◆ **Assignment 1**:
In the passage about Lovely's early lab work, how much funding did Harrison receive in 2022 from the National Institute of Neurological Disorders and Stroke?
◆ **Assignment 2**:
Retype the stretch of the passage about Lovely's early lab work from "A Budding Researcher" through "in our bodies.".

◆ **Passage for review**:
'''

Lovely quickly found herself immersed in Harrison’s lab working on a real-world research project with real-world applications.

A Budding Researcher Learns the Ropes

Lovely’s initial lab work wasn’t even related to Alzheimer’s. It was about pain. 

In 2022, Harrison received $1.8 million in funding from the National Institute of Neurological Disorders and Stroke, a division of the National Institutes of Health, to explore non-opioid treatments for chronic pain at the cellular level. He is using the five-year grant to study how to reduce the electrical firings in nociceptors, which are neurons that transmit pain signals in response to painful injuries. His focus is searching for non-narcotic ways to block how pain is processed in our bodies.

'''

◆ **Information given**:

'''

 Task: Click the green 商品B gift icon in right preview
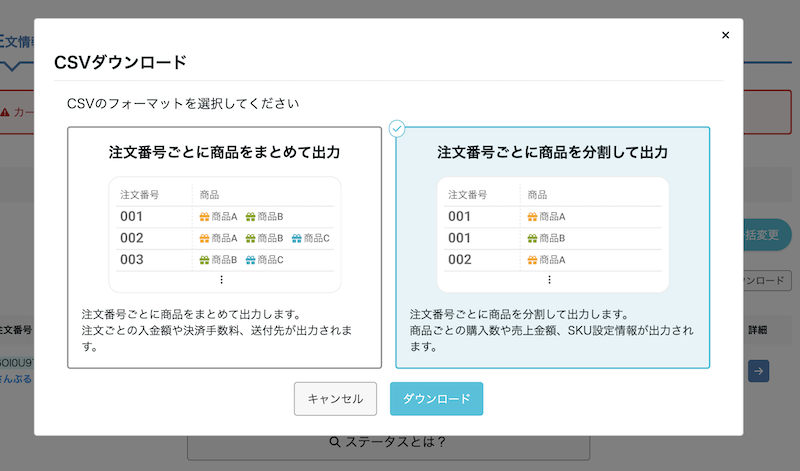click(x=532, y=238)
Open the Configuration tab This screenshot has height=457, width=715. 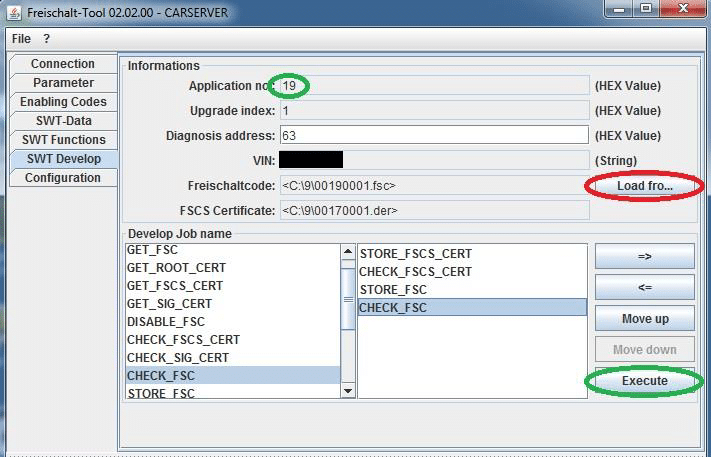tap(63, 178)
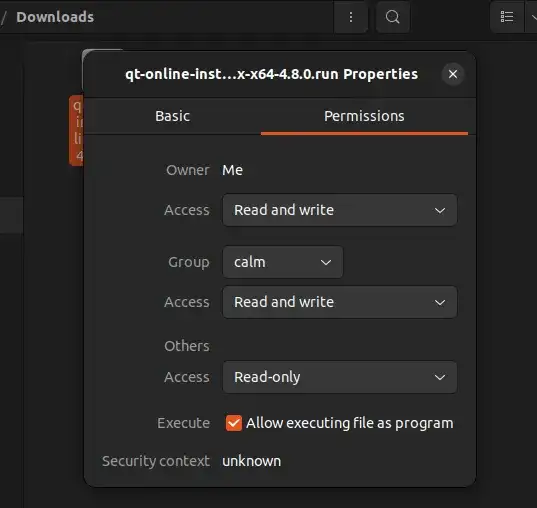Screen dimensions: 537x508
Task: Close the Properties dialog with X
Action: coord(453,74)
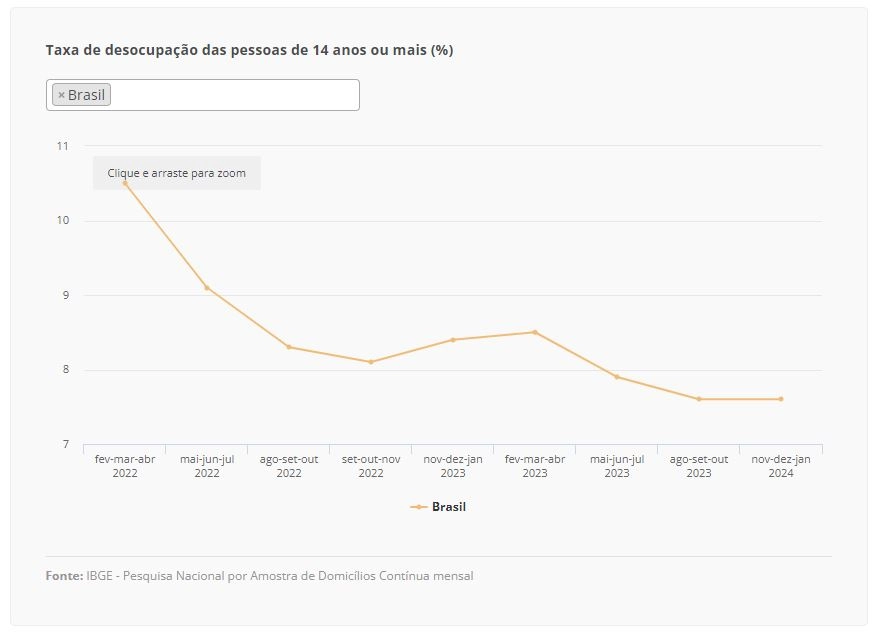Click the nov-dez-jan 2024 axis label
This screenshot has width=875, height=634.
coord(781,466)

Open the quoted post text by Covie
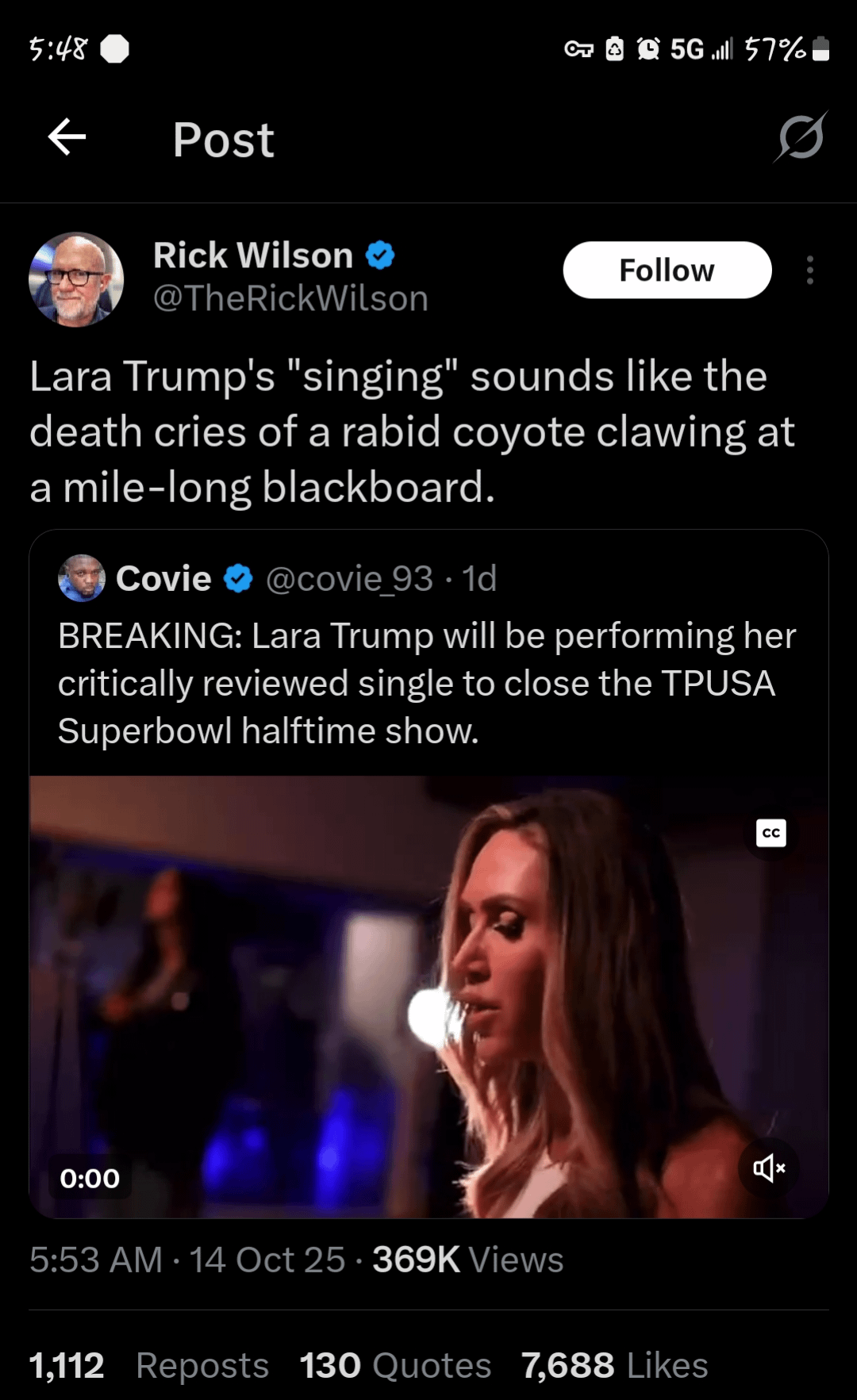point(427,683)
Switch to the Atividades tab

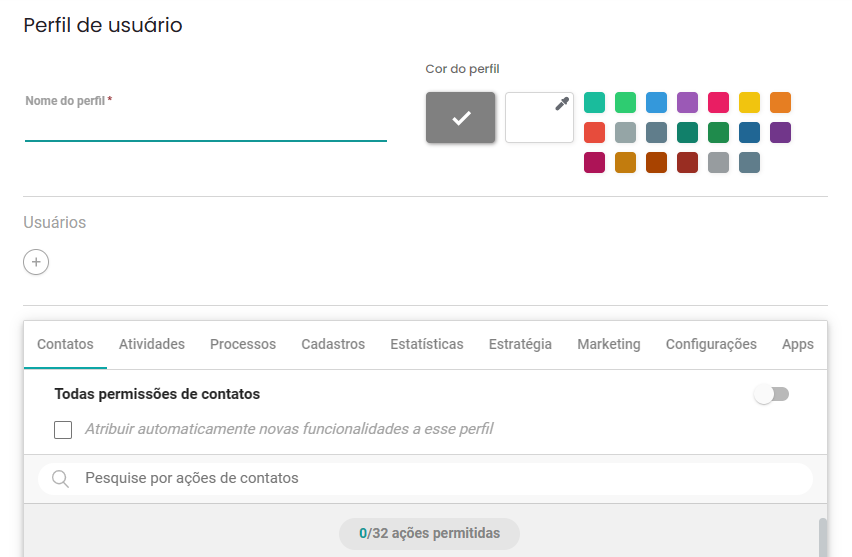[x=152, y=344]
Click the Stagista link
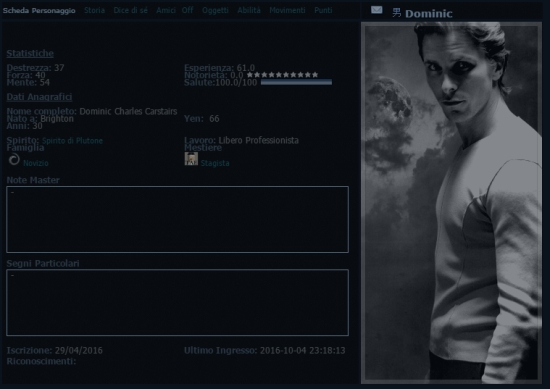Image resolution: width=550 pixels, height=389 pixels. pyautogui.click(x=215, y=163)
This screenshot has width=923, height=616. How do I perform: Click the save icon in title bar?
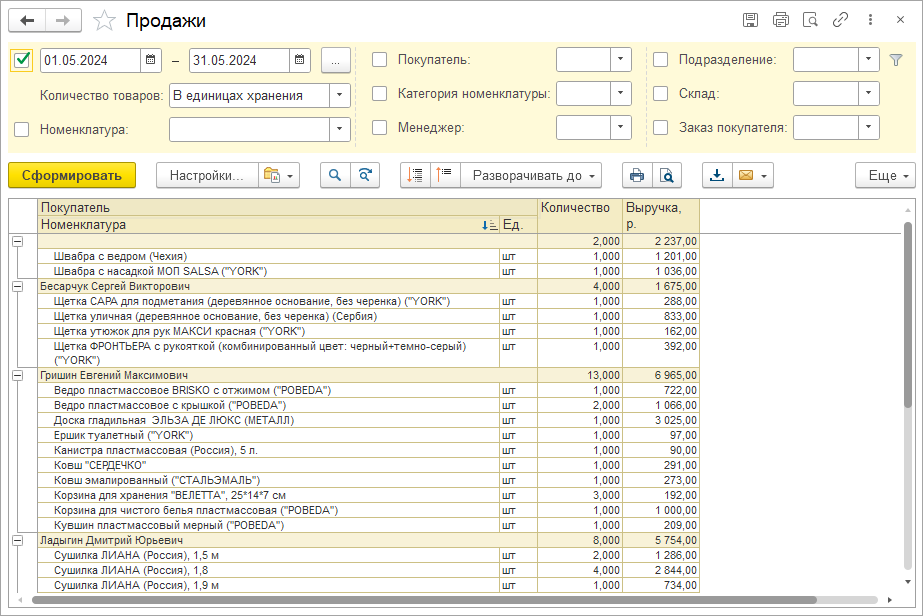tap(750, 20)
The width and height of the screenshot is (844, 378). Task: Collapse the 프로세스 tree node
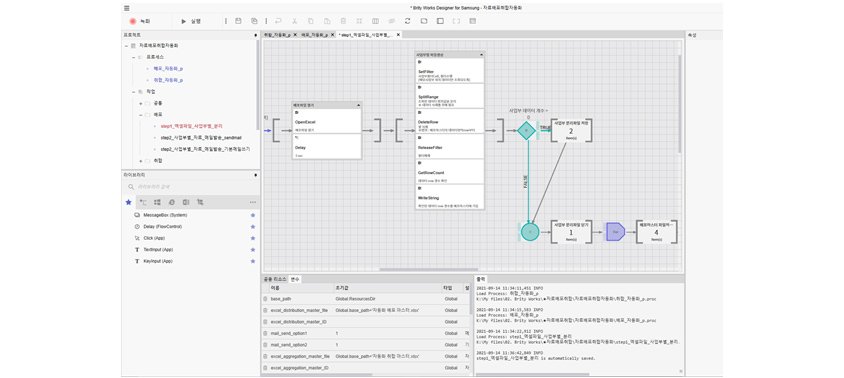click(133, 57)
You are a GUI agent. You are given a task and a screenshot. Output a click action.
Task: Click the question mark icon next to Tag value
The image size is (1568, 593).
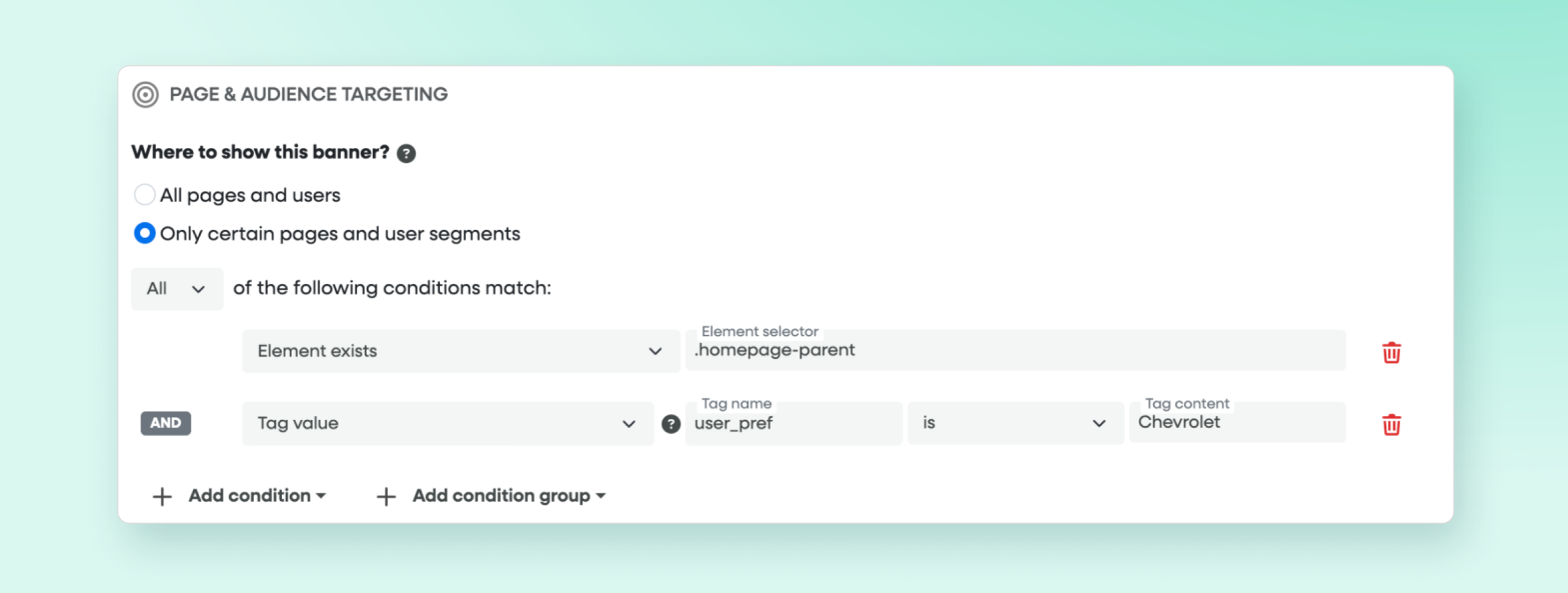(x=671, y=423)
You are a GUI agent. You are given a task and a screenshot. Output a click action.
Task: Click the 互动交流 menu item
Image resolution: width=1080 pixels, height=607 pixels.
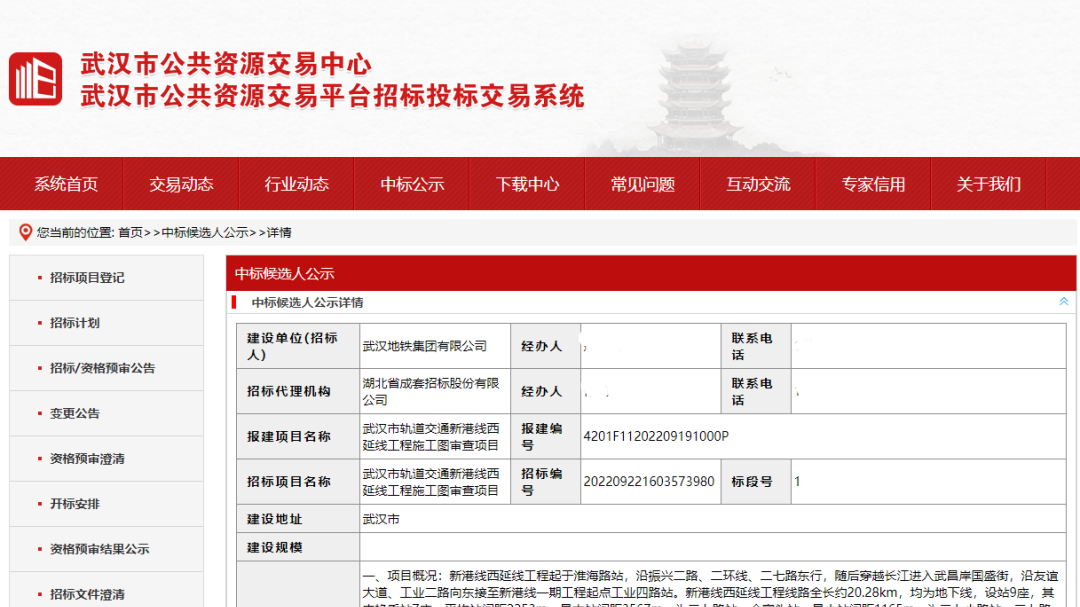(x=758, y=184)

'''

◆ **Answer box 1**:
$1.8 million

◆ **Answer box 2**:
A Budding Researcher Learns the Ropes

Lovely’s initial lab work wasn’t even related to Alzheimer’s. It was about pain. 

In 2022, Harrison received $1.8 million in funding from the National Institute of Neurological Disorders and Stroke, a division of the National Institutes of Health, to explore non-opioid treatments for chronic pain at the cellular level. He is using the five-year grant to study how to reduce the electrical firings in nociceptors, which are neurons that transmit pain signals in response to painful injuries. His focus is searching for non-narcotic ways to block how pain is processed in our bodies.